Unintentional Drug Poisoning Deaths in New York City (NYC), Opioid Analgesic and Heroin Trends, 2000–2012

Tuesday, June 24, 2014: 3:00 PM
211/212, Nashville Convention Center
Denise Paone , New York City Department of Health and Mental Hygiene, New York City, NY
Ellenie Tuazon , New York City Department of Health and Mental Hygiene, Long Island City, NY
Daniella Bradley O'Brien , New York City Department of Health and Mental Hygiene, Long Island City, NY

BACKGROUND:  Drug poisoning death rates in the U.S. have increased five-fold since 1980. During the last decade opioid analgesics have been increasingly involved in drug poisoning deaths. In 1999 in the U.S., while 30% of drug overdose deaths involved an opioid analgesic, by 2010, 60% did. Recent increases in the annual number of persons in the United States who used heroin for the first time have raised concerns about transitioning from opioid analgesics to heroin. This study examines unintentional drug poisoning deaths by opioid type to identify emerging trends.

METHODS:  We linked NYC death certificates and death files from the Office of the Chief Medical Examiner to conduct a retrospective review of unintentional opioid poisonings in NYC 2000-2012. Deaths reported here include poisonings from heroin and opioid analgesics. Age-specific and age-adjusted mortality rates were calculated by drug type. Joinpoint regression modeling was used to measure annual percent change and to detect significant linear trends between years.

RESULTS:  During 2000­–2012, there were 9085 unintentional drug overdose deaths in NYC; 95% involved multiple substances. Seven in ten deaths involved an opioid; of those, 50% involved heroin and 18% involved an opioid analgesic; 7% involved both heroin and opioid analgesics. From 2000–2012, the rate of unintentional drug overdose deaths increased both from 2000–2006 and from 2010–2012 by 2.4% (p=0.08) and 17.4% (p=0.11) respectively; the rate decreased annually by 11% from 2006­–2010 (p=0.02). The rate for overdose deaths involving opioids showed similar trends from 2000–2012, with notable decreases from 2006­–2010, 9.9% annually, (p<0.05). From 2000–2012 the rate for deaths involving opioid analgesics (without heroin) increased annually by 10% (p<0.05). In contrast, rates for deaths involving heroin (without opioid analgesics) decreased annually by 5.3% (p<0.05) from 2000–2012. The rate for deaths involving both heroin and opioid analgesics increased by 14.2% from 2000–2006 and by 28.9% from 2009–2012 (p<0.05).

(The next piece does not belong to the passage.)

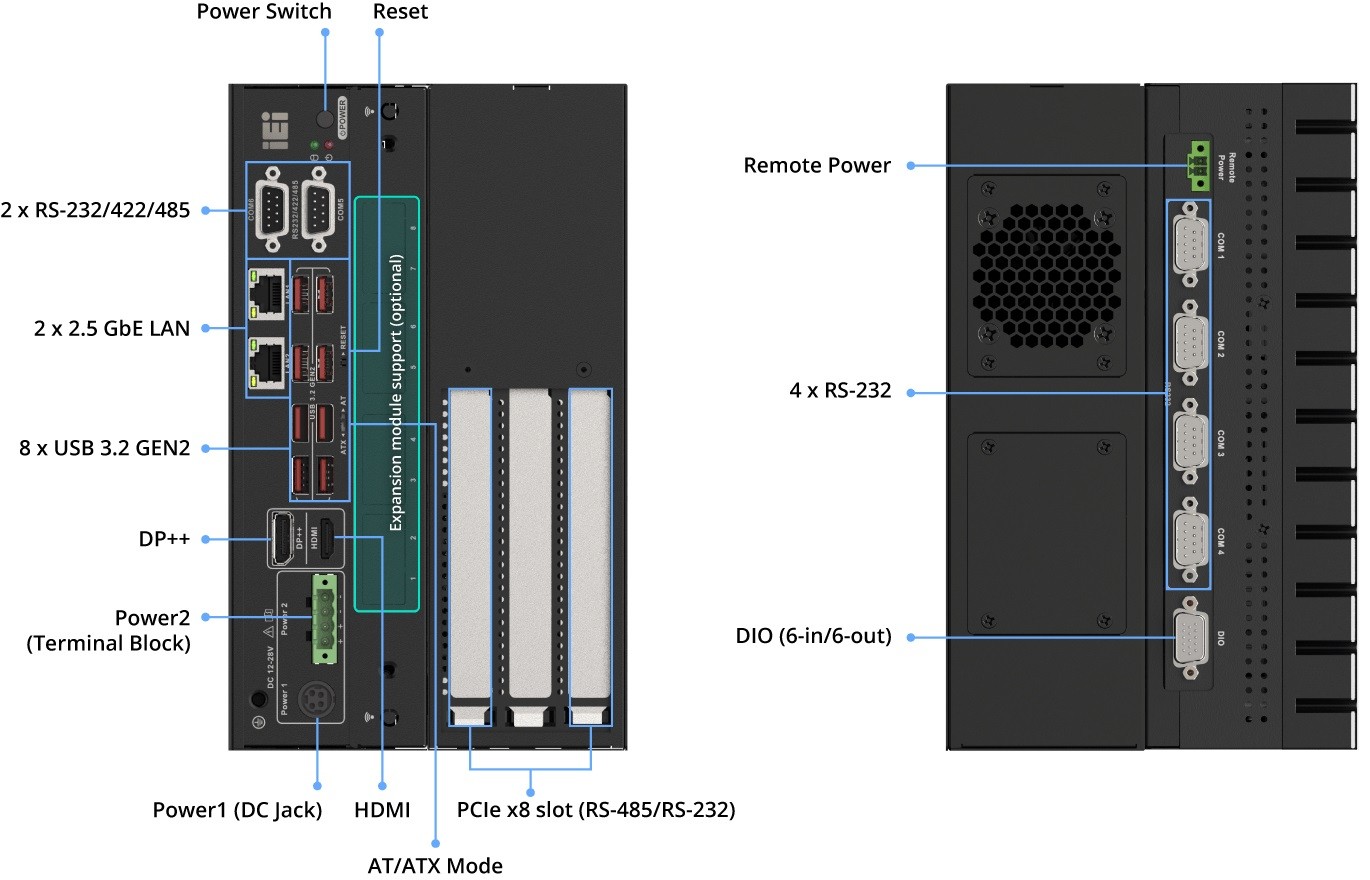The height and width of the screenshot is (880, 1370).
Task: Click the "DIO (6-in/6-out)" label
Action: click(x=813, y=635)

CONCLUSIONS:  Overall, opioid-involved mortality rates significantly decreased in NYC during 2006–2010. The two most common opioids involved, opioid analgesics and heroin, showed differing trends. Despite decreases in heroin-associated mortality during this time period, rates of opioid analgesic involved deaths steadily trended upwards. In addition, deaths involving both opioids significantly increased. Ongoing surveillance and analysis of trends by demographic and geographic characteristics can inform public health initiatives, such as naloxone distribution and harm reduction education,  that can prevent overdose death.